Charles J. RODRIGUEZ, Plaintiff and Appellant, v. NORTH AMERICAN ROCKWELL CORPORATION, sued as North American Aviation, Inc., et al., Defendants and Respondents.

Civ. 39148.

Decided: October 31, 1972

Eugene V. McPherson, Canoga Park, for plaintiff and appellant. Flint & MacKay, Edwin Freston and Stephen F. Harbison, Los Angeles, for defendants and respondents.

Statement Of The Case

Plaintiff appeals from an adverse judgment entered after the granting of defendants' motion made at the conclusion of plaintiff's case pursuant to Code of Civil Procedure section 631.8. Appellant has characterized his action as one to recover damages ‘for conspiracy to commit slander.’

For several years prior to his discharge in the latter part of October 1963, appellant had been employed by respondent North American Aviation, Inc. (North American) as an engineer in its Rocketdyne Division. For some time prior to October 9, 1962, appellant had been employed as supervisor of the Experimental Aerodynamics Facility of the Rocketdyne Division.

The named defendants, in addition to North American, are Edward Monteath, Samuel R. Logan and S. F. Iacobellis, each of whom was an executive at North American occupying a position superior to that of appellant.

The developments which led to appellant's demotion and to his ultimate discharge occurred during a visit to the facility of which appellant was supervisor by one Thompson, a representative of the National Aeronautics Space Administration (NASA) with which North American had three substantial contracts in the course of performance. During his visit Thompson concluded that the contracts were not being properly performed by North American and, pursuant to his recommendation, all three contracts were cancelled by NASA. Respondents subsequently declared their belief that appellant's conduct in his dealings with Thompson involved insubordination, failure to carry out his responsibilities and the exercise of bad judgment. Respondents attributed the loss of the NASA contracts to appellant's errors of omission and commission.

The Pleadings

Appellant's original complaint was filed on October 13, 1964. Demurrers to this pleading and to the first and second amended complaints were sustained. A judgment of dismissal entered after appellant had elected to stand on his second amended complaint was reversed by Division Four of the First District in Rodriguez v. North American Aviation, Inc., 252 Cal.App.2d 889, 61 Cal.Rptr. 579.

The complaint upon which this cause proceeded to trial alleges three publications of statements as follows: (1) A statement made by one of the respondents on October 9, 1962 that ‘The company takes a dim view of your cooperation with Thompson. You are a traitor to the company, and an unfit member of management. You are incompetent.’ (2) A statement made by two of the defendants on October 31, 1963 that ‘You have been unproductive. You are not a competent engineer. You are a traitor to the company.’ (3) An allegation that on December 9, 1963, the foregoing statements were republished by a person not a defendant. In the decision of the former appeal it was held that the third alleged publication did not give rise to a cause of action.

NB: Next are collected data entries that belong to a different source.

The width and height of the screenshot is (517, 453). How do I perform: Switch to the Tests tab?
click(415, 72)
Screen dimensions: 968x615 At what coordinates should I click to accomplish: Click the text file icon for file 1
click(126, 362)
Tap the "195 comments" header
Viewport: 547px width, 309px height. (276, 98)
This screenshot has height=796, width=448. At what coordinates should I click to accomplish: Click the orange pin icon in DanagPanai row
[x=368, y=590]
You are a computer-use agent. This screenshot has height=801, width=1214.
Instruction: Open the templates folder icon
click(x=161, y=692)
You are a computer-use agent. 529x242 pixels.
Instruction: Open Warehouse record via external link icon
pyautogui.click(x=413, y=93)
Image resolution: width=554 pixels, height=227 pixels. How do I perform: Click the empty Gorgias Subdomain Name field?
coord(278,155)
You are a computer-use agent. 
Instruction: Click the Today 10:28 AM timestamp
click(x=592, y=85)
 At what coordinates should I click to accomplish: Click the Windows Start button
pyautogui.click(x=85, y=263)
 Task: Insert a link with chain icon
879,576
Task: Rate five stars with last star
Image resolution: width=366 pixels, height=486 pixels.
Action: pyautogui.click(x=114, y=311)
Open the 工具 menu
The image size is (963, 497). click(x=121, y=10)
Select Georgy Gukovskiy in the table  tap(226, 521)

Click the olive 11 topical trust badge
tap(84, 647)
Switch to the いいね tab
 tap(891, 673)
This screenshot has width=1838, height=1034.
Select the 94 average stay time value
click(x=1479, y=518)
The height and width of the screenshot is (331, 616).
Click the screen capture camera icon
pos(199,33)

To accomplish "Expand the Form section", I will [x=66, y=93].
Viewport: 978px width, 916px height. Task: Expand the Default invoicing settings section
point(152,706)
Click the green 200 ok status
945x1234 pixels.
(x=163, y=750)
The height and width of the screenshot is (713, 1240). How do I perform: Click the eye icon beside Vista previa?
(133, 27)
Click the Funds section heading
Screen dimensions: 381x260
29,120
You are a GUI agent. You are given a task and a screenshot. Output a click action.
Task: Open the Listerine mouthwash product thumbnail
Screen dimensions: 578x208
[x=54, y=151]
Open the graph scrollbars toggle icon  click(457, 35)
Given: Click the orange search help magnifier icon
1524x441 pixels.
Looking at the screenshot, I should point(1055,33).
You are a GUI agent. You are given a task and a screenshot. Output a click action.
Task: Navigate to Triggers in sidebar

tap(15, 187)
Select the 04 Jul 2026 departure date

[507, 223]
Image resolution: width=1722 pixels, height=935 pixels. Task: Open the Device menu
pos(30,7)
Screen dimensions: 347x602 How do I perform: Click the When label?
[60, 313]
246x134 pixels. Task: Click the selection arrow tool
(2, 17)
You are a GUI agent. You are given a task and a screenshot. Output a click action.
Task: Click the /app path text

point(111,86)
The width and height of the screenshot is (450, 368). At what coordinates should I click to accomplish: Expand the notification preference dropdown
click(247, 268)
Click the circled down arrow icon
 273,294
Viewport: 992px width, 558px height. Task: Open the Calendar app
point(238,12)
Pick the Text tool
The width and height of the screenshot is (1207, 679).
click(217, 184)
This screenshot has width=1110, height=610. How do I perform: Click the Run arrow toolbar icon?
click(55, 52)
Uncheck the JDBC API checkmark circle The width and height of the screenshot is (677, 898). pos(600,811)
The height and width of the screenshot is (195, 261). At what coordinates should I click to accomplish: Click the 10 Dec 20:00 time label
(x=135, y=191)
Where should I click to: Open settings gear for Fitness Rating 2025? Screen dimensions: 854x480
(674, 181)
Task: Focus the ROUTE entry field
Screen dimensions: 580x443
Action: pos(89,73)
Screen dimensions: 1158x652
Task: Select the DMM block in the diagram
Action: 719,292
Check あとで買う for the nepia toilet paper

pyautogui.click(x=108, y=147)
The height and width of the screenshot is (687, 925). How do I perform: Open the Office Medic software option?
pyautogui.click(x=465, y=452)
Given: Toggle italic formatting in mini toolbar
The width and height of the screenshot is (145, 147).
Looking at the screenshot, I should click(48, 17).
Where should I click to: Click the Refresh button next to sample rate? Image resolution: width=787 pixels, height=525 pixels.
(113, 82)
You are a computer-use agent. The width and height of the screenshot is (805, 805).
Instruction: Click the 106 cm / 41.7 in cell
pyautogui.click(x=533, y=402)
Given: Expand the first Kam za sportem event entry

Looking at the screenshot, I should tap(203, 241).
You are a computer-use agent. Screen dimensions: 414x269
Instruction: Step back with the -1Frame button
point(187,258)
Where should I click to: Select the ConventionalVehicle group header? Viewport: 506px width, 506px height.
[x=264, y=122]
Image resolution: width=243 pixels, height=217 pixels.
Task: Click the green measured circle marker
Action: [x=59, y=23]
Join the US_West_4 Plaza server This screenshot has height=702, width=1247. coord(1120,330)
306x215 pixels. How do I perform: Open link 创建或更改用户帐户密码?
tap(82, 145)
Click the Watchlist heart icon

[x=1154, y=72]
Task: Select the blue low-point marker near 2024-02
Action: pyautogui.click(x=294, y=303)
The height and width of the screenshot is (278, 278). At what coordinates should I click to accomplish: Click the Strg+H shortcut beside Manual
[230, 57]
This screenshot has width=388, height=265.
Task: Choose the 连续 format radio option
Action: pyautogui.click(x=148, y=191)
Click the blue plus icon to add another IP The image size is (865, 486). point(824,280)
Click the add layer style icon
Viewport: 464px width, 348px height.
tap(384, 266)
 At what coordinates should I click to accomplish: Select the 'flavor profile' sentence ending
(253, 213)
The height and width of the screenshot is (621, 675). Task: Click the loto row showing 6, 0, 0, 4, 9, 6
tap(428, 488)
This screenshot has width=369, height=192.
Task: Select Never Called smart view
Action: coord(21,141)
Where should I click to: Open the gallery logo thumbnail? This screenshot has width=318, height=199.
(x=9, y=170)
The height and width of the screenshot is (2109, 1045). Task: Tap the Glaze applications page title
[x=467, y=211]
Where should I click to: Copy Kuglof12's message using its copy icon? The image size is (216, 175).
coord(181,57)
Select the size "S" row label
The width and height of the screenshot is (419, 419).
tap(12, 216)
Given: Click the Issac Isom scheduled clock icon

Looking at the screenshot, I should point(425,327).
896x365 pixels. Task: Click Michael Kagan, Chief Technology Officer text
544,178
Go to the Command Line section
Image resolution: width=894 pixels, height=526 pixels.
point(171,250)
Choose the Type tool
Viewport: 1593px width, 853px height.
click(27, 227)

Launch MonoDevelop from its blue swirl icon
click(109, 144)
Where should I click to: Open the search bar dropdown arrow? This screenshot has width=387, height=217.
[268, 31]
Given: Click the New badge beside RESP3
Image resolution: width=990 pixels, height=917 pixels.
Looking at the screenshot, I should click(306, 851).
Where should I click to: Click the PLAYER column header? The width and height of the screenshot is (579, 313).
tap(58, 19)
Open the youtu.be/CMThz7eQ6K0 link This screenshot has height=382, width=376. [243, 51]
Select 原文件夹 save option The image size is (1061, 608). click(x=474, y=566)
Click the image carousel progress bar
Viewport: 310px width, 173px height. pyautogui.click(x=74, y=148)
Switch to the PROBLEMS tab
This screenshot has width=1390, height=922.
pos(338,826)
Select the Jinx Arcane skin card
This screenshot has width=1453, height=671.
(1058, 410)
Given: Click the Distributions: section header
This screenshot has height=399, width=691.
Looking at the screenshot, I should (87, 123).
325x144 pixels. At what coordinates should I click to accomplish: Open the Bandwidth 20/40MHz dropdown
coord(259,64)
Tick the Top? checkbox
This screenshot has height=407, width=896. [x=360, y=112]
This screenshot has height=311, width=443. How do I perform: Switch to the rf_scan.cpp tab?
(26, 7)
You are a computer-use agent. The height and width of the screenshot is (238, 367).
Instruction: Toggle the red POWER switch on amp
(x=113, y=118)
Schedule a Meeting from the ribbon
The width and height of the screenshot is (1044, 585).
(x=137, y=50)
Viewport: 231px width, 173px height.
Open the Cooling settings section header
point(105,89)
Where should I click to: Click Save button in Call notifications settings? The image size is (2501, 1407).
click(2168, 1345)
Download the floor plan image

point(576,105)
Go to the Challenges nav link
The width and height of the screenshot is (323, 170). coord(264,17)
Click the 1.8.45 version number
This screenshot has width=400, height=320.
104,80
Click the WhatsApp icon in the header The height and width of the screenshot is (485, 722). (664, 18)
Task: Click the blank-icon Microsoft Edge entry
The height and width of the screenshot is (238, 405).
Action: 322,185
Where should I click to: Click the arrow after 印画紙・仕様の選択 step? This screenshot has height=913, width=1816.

By their answer respondents pleaded in defense that: (1) No defamatory publication was made as alleged in the complaint; (2) The alleged cause of action concerning the claimed publication of October 9, 1962 was barred by the statute of limitations; (3) Any defamatory statement made by any defendant was the subject of a qualified privilege pursuant to Civil Code section 47, subdivision 3; (4) To the extent that any statement was made that plaintiff had failed to fulfill his responsibilities at North American, such statement was true.

The Trial

At the trial appellant called some 12 witnesses including each of the three individual defendants and three other employees of North American who were called pursuant to Evidence Code section 776. Appellant also took the stand and testified at length in his own behalf. As above stated, respondents' motion for judgment pursuant to Code of Civil Procedure section 631.8 was made and granted.

The Findings Of Fact

The trial court made findings of fact which, for reasons hereinafter stated, we hold sufficient to decide every basic and determinative issue of fact. We further hold that all of the trial court's findings are adequately supported by substantial evidence. The following of the findings support the judgment:

‘4. During the week of on or about October 1 to October 5, 1962, NASA performed a review of the NORTH AMERICAN test facility for which plaintiff was responsible. In connection therewith, plaintiff was instructed by Samuel R. Logan, his immediate supervisor, that plaintiff was to keep his supervision informed of the status of said review and that certain equipment was not to be tested during said review. Plaintiff violated said instructions and failed to carry out his responsibilities as supervisor and in respect of the management of said test facility in each of the following particulars, among others: Plaintiff failed to keep his supervision informed of the status of said review, and plaintiff permitted the testing of said equipment which was not to be tested. By reason of the foregoing, on or about October 9, 1962 plaintiff was reclassified from a supervisor to Senior Technical Specialist as aforesaid.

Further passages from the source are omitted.